§ **Work to be completed**:
Transcribe exactly the first line of the listing below and each line that follows it, ending with the line that contains "Task: Click the application icon in title bar", and omit the remainder.

§ **Data in this exercise**:
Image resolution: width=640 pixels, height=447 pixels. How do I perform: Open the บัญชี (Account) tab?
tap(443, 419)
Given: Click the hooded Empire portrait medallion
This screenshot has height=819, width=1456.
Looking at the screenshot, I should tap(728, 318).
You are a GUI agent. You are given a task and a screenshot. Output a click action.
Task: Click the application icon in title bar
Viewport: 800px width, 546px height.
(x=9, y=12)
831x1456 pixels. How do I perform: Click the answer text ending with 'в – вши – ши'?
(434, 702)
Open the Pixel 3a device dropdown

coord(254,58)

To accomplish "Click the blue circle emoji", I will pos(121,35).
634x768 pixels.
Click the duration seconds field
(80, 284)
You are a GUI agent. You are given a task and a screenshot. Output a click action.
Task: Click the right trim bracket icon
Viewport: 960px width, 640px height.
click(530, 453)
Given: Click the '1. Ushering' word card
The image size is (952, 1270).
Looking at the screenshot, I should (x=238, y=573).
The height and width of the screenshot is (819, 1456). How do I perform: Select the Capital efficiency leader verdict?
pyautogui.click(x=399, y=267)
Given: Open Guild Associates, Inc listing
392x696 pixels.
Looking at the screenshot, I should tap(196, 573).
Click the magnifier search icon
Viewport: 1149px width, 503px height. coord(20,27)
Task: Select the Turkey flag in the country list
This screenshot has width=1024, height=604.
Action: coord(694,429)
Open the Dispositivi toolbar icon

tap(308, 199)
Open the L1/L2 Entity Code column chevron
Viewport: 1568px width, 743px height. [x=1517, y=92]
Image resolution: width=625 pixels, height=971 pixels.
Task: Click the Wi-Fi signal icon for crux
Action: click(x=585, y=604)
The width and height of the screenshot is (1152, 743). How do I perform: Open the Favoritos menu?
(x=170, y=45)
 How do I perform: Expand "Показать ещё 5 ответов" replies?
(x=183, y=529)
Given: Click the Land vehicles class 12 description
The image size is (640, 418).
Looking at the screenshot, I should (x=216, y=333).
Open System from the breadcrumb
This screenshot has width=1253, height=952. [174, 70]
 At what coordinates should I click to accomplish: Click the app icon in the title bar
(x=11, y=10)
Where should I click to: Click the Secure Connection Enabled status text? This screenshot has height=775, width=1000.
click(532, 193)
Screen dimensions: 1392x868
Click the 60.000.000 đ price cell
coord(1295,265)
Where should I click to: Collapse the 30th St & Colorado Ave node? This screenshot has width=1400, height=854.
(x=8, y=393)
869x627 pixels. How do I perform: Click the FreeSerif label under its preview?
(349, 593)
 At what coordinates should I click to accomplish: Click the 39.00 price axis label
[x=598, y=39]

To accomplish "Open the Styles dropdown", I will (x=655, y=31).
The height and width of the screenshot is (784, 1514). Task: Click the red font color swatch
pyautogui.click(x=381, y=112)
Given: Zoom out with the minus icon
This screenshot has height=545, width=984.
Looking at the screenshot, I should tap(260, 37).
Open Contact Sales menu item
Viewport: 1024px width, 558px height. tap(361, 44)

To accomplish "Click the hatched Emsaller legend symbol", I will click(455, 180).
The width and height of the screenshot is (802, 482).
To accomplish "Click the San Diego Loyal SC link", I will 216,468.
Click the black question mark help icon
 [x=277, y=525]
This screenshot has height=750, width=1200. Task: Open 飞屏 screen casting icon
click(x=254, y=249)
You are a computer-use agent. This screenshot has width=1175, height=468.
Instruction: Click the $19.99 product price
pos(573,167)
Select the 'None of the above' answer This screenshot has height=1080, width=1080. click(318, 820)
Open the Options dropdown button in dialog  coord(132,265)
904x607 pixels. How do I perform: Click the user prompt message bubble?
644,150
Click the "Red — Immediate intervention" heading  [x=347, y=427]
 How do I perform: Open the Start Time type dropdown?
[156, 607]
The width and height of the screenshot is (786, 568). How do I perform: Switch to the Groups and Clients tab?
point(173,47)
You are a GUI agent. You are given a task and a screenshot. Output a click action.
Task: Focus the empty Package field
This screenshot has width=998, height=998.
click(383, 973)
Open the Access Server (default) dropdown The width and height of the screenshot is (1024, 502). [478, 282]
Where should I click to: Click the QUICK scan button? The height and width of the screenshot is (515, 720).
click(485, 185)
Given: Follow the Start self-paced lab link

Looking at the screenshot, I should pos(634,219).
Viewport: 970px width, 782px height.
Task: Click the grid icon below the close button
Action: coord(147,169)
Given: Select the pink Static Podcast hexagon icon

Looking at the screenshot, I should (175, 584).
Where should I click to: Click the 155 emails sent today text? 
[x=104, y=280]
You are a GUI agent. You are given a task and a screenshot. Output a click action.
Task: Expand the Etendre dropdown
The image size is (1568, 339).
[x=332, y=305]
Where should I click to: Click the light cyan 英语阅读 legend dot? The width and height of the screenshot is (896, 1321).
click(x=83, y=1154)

§ **Response to this task**:
Image resolution: width=640 pixels, height=447 pixels. How do I perform: Open the บัญชี (Account) tab?
tap(443, 419)
Given: Click the hooded Empire portrait medallion
This screenshot has height=819, width=1456.
Looking at the screenshot, I should tap(728, 318).
You are a GUI agent. You are given a task and a screenshot. Output a click action.
Task: Click the application icon in title bar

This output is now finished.